-- Data extract follows --

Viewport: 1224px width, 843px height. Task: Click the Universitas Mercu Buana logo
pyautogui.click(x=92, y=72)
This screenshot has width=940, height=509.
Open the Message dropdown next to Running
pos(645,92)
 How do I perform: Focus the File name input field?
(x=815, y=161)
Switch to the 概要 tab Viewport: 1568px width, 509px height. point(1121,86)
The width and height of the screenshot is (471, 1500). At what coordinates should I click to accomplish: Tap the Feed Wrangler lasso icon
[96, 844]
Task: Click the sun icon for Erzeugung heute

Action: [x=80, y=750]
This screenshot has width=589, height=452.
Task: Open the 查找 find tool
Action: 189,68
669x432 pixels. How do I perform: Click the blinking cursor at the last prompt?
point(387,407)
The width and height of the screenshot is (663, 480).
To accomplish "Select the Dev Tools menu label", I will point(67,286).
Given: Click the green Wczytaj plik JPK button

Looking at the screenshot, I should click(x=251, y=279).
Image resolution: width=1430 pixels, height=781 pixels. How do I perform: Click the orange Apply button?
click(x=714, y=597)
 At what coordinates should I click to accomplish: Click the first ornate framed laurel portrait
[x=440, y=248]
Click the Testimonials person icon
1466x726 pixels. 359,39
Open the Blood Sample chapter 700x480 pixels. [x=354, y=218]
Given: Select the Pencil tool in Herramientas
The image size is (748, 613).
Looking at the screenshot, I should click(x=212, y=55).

-- Data extract concluded --

Problem description: Please copy every line of the records above in which "Select" appears.

Answer space:
To accomplish "Select the Dev Tools menu label", I will point(67,286).
Given: Select the Pencil tool in Herramientas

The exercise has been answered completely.